Constats et vision nouvelle

Études, statistiques et tableaux à l'appui, le Comité constate d'abord diverses réalités, en premier lieu celle de la diminution du nombre des instances portées devant le tribunal. En 1998, 38,46 % moins de dossiers qu'en 1977 ont été ouverts en première instance. Diverses raisons sont avancées pour expliquer cette baisse, dont les changements dans les habitudes des consommateurs, la création de postes d'ombudsman dans certaines entreprises, la mise en place de régimes publics d'indemnisation (assurance-automobile) et la création de tribunaux et d'organismes administratifs.

Autres constats signaés, le coût de la justice est perçu comme un frein à l'accessibilité; la complexité du droit et de la procédure sont des éléments dissuasifs; les délais de la justice (de la première visite chez l'avocat jusqu'au jugement final) sont trop longs et enfin l'administration de la justice possède ses difficultés inhérentes, dont une certaine désuétude de l'administration des greffes qui pourrait profiter davantage des techniques modernes de communications et d'échanges informatisés.

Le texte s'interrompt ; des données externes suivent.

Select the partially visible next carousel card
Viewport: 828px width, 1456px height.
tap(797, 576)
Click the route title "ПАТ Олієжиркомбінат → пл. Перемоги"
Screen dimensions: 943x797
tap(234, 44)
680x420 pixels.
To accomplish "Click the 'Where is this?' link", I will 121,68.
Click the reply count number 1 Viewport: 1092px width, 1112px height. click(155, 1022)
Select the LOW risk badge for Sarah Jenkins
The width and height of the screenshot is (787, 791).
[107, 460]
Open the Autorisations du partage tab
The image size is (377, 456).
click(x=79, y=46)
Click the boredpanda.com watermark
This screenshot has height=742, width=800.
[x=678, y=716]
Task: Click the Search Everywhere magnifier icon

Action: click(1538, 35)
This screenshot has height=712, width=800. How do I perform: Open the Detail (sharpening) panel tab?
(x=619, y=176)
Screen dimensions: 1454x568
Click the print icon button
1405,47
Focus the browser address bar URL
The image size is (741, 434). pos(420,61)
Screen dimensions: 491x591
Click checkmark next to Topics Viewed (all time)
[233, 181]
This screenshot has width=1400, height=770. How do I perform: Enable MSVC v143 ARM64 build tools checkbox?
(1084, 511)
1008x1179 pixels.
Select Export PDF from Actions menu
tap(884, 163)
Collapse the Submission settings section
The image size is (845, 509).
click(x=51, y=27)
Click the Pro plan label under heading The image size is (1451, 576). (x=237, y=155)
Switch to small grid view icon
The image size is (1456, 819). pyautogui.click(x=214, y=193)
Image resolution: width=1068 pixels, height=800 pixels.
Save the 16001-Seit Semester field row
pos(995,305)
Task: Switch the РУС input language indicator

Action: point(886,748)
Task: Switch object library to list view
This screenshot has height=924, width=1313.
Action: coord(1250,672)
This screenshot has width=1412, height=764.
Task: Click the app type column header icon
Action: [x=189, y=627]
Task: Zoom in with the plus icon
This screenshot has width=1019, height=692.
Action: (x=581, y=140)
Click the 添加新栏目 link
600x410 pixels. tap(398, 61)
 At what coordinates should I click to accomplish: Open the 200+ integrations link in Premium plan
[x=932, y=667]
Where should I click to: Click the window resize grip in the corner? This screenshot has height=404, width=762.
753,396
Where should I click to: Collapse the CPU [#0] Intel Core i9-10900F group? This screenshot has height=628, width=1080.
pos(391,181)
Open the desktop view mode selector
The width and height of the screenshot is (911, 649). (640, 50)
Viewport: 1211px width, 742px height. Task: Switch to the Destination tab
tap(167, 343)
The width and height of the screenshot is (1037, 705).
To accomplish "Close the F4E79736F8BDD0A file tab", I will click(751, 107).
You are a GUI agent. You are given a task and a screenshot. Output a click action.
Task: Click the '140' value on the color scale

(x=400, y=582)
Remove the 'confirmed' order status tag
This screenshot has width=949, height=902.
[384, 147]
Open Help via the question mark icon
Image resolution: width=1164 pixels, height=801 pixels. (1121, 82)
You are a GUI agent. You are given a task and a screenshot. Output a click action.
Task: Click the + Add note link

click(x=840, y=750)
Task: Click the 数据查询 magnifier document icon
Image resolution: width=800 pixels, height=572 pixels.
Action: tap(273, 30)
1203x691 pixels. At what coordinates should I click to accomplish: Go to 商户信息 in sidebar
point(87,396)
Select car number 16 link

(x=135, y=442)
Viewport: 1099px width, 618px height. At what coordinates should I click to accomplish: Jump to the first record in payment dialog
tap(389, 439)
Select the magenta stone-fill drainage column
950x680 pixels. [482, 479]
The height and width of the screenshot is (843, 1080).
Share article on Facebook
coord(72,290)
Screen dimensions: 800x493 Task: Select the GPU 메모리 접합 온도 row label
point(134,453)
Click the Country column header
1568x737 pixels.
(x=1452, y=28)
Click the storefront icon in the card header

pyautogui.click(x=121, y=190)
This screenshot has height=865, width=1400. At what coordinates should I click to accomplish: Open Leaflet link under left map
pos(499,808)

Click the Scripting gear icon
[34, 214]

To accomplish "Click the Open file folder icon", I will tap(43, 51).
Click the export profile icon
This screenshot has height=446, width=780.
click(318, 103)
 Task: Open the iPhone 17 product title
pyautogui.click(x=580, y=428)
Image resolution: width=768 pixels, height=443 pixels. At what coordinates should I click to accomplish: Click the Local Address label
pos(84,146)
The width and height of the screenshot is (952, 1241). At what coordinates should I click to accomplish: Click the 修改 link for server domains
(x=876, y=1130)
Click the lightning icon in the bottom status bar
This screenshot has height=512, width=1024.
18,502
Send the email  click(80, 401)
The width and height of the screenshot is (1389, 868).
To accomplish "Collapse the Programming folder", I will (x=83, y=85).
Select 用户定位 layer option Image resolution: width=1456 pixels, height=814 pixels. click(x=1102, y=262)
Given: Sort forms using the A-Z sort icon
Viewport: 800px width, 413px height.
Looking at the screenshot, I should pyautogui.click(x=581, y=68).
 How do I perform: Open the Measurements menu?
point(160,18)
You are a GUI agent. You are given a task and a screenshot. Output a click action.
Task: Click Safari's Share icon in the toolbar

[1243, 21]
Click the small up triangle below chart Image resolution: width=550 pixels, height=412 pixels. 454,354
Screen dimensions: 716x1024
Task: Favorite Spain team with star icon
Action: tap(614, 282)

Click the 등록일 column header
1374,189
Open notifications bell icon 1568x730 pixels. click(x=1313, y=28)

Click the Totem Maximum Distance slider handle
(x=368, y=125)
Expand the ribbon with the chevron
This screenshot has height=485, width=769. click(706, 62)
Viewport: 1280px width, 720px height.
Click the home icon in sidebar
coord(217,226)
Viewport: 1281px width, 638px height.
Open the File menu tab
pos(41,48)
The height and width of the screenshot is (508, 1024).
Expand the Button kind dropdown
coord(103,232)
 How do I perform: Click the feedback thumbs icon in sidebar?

La deuxième partie du rapport du Comité dresse un portrait des tendances contemporaines observées aussi bien au plan national qu'international. Il présente ensuite la vision du Comité eu égard à ces tendances et les objectifs de révision de la procédure civile. Et compte tenu de leur vision, les membres du Comité ont convenu d'effectuer cette révision en visant « à rendre la justice plus humaine, plus rapide, plus efficace et moins coûteuse, et à permettre un débat loyal, tout en sauvegardant les droits des justiciables ».

Quelques orientations et questionnements

En sept chapitres portant sur les principes et les règles générales, la compétence et l'organisation des tribunaux, la demande introductive et le déroulement de l'instance, la communication et l'administration de la preuve, le jugement, les dépens et les moyens de contester le jugement, les matières particulières (droit des personnes, matières non contentieuses, matières familiales, petites créances, bornage, vente du bien d'autrui, recours collectif, droit international privé) et l'exécution des jugements, le Comité analyse la situation ou les problèmes découlant des règles de procédure civile actuelles et formule près de 175 propositions. En voici quelques-unes:

  • attribuer au juge la compétence exclusive de décider des demandes en matière de tutelle au mineur, de protection des majeurs et d'homologation d'un mandat donné en prévision de l'inaptitude (P.2-14);
  • encourager l'utilisation de diverses technologies modernes, entre autres l'utilisation du vidéo en matière d'interrogatoire, l'utilisation des conférences téléphoniques avec le juge ou le greffier, l'utilisation du télécopieur ou du courrier électronique, sous réserve de l'implantation de mesures sécuritaires de cryptographie et d'identification électronique (P.2-29);
  • introduire toutes les demandes en justice suivant le même modèle (P.3-1);
  • prévoir comme règle générale que le déroulement de l'instance depuis la signification jusqu'à l'inscription doit intervenir à l'intérieur d'un délai impératif de 180 jours (P.3-2);
  • prévoir la production obligation de l'ensemble des dépositions recueillies lors d'interrogatoires préalables ou sur affidavit. (P.4-9);
  • limiter le nombre d'expertises à une seule par objet ou spécialité, pour une même partie, toute autre expertise devant être autorisée par le tribunal (P.4-15);
  • supprimer l'exigence de produire un mémoire dans le cas d'appel des jugements interlocutoires, sauf si un juge le permet (P.5-10);
  • prévoir que toutes les personnes morales, sociétés et associations ayant la capacité d'ester en justice peuvent agir en demande à la Division des petites créances (P.6-24);
  • prévoir l'appel, sur permission, non seulement du jugement qui refuse l'autorisation d'exercer un recours collectif, mais aussi de celui qui l'accorde (P.6-47);
  • regrouper les dispositions pertinentes applicables au droit international privé dans un titre ou un chapitre particulier du code (P.6-59).

Sur certains points, compte tenu de l'état des discussions, le Comité a choisi de soulever plutôt des questionnements qu'il articule dans chaque chapitre.